Based on the theory of the black oil model, combined with the characteristics of reservoir stimulation by the volume fracturing of horizontal wells in tight oil reservoirs, a postfracturing production numerical simulation model is established. The model was used to analyze the influence mechanism of tight oil reservoir fracture parameters and FPC on postfracturing productivity. The main results are as follows:

(1) A productivity simulation method for horizontal wells after volume fracturing is proposed, which simulates the effect of volume fracturing reservoir stimulation by setting a high-permeability area with a certain bandwidth around artificial fractures. The permeability of this area can be determined by history fitting, and the bandwidth can be determined by the statistical average of the microseismic monitoring results.

(2) The fracture length and number are the main parameters affecting the productivity of tight oil reservoirs after volume fracturing, while the fracture conductivity has little effect on productivity. An appropriate fracture length and number should be selected to maximize the productivity of tight oil reservoirs under economic development conditions.

(3) The postfracturing productivity under six different FPCs were investigated. The productivity and pore pressure field of different FPCs are quite different. Compared with a traditional FPC of equal length, an FPC with an uneven fracture length can improve the cumulative oil production after well fracturing.

(4) The dumbbell-shaped fracture placement scheme has the largest short-term postfracturing productivity. The arrangement of long fractures and staggered short fractures can maximize the long-term cumulative oil production after well fracturing.

(5) The pore pressure distribution pattern in the postfracturing reservoir production process is related to the FPC. Under a staggered fracture arrangement, the pore pressure presents a wave-like distribution, which is beneficial for increasing the postfracturing oil well production.

(6) Alternate fracture placement and a reasonable well spacing can reduce the interwell interference between the dual branch horizontal wells, thereby increasing the postfracturing productivity of the oil wells.

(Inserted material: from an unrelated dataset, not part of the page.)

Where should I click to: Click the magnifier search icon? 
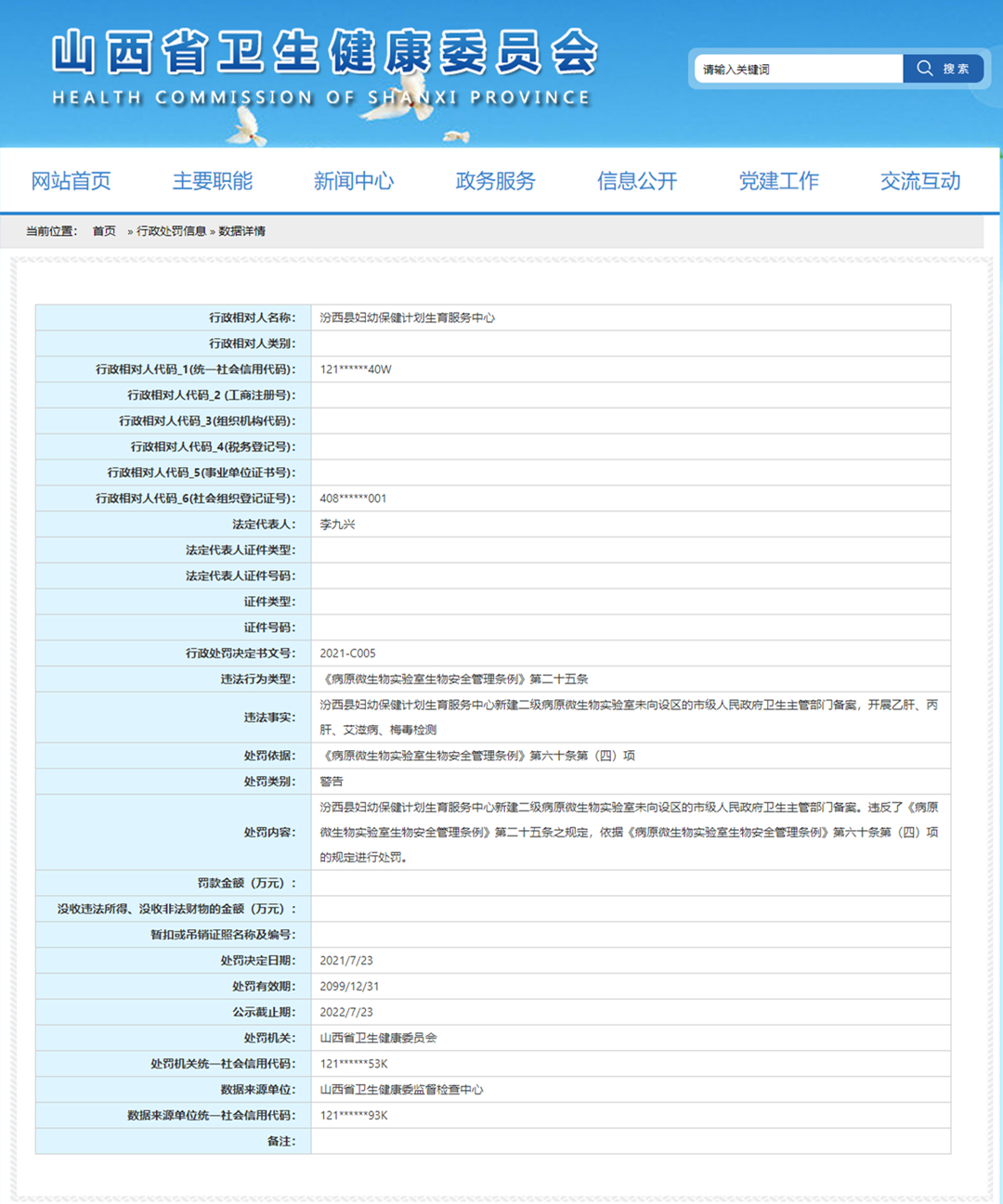pyautogui.click(x=925, y=69)
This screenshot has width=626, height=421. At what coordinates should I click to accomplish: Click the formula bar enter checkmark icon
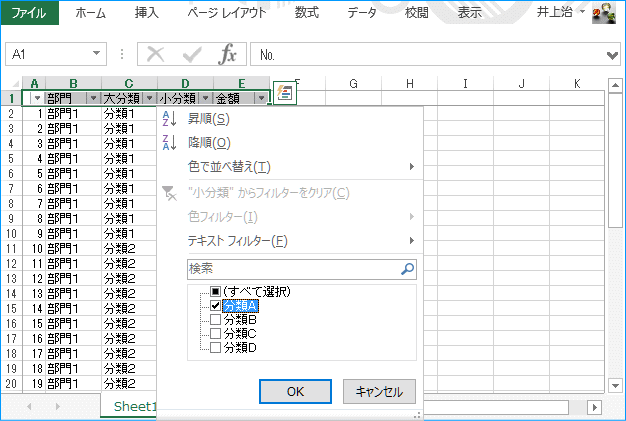[191, 55]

The production numerical simulation method proposed in this paper can accurately simulate the productivity of horizontal wells after volume fracturing. This method can be used for the optimal design of hydraulic fracturing parameters and fracture placement schemes. There are still many shortcomings in this paper. Future studies will be based on this method to analyze the postfracturing productivity of horizontal wells considering complex fracture competitive propagation patterns.